American composer (1924–2019)

Arthur Roland Frackenpohl (23 April 1924 – 8 June 2019) was an American composer and Professor Emeritus at the Crane School of Music at the State University of New York at Potsdam.

Frackenpohl was born in Irvington, New Jersey. He held degrees from the Eastman School of Music (BA, MA) and McGill University (DM). In 1942, he was initiated into the Alpha Zeta chapter of Theta Chi fraternity at the University of Rochester. He studied composition at Tanglewood in 1948 with Darius Milhaud and with Nadia Boulanger at Fontainebleau in 1950, where he was awarded the First Prize in Composition.
In 1949, Frackenpohl joined the faculty of the Crane School of Music at the State University of New York at Potsdam. From 1961 until his retirement, he served there as Professor of Music and Coordinator of Keyboard Courses, receiving the SUNY Chancellor’s Award for Excellence in Teaching in 1982.

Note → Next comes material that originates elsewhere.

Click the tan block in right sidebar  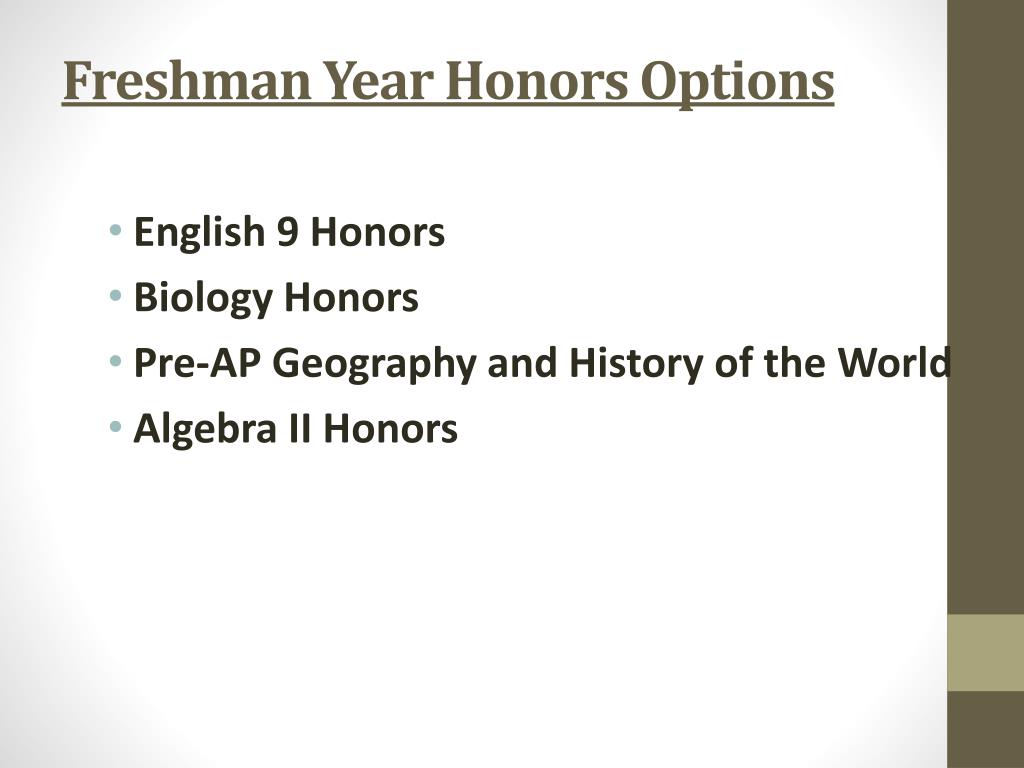(x=985, y=652)
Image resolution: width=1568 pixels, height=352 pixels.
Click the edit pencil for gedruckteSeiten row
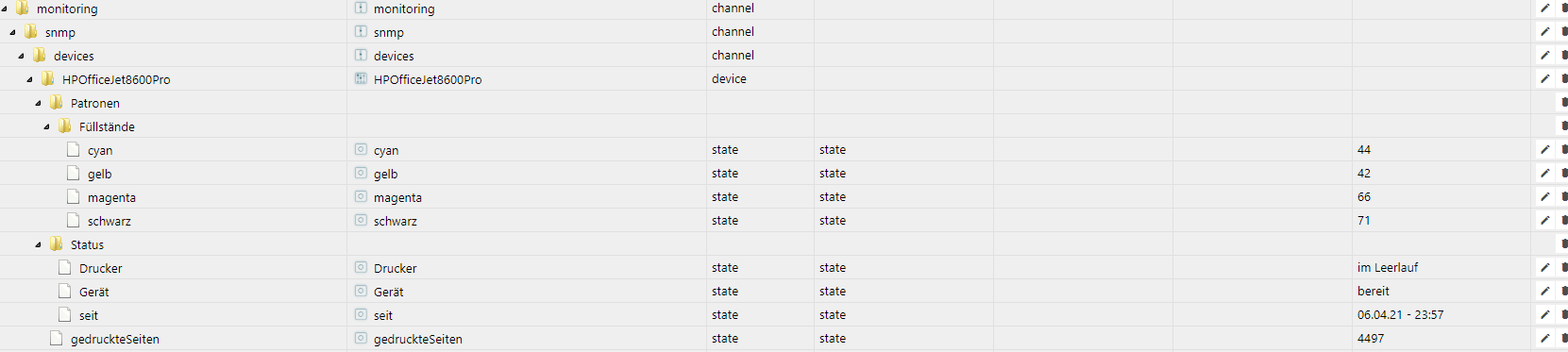(1545, 338)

Frackenpohl has been awarded numerous grants and fellowships for composition over the years, including one from the Ford Foundation in 1959-60 to serve as composer-in-residence for the Hempstead (NY) Public Schools. He has published over 250 instrumental and choral compositions and arrangements, various recordings and one textbook, Harmonization at the Piano, which is used in several college-level keyboard classes in the United States.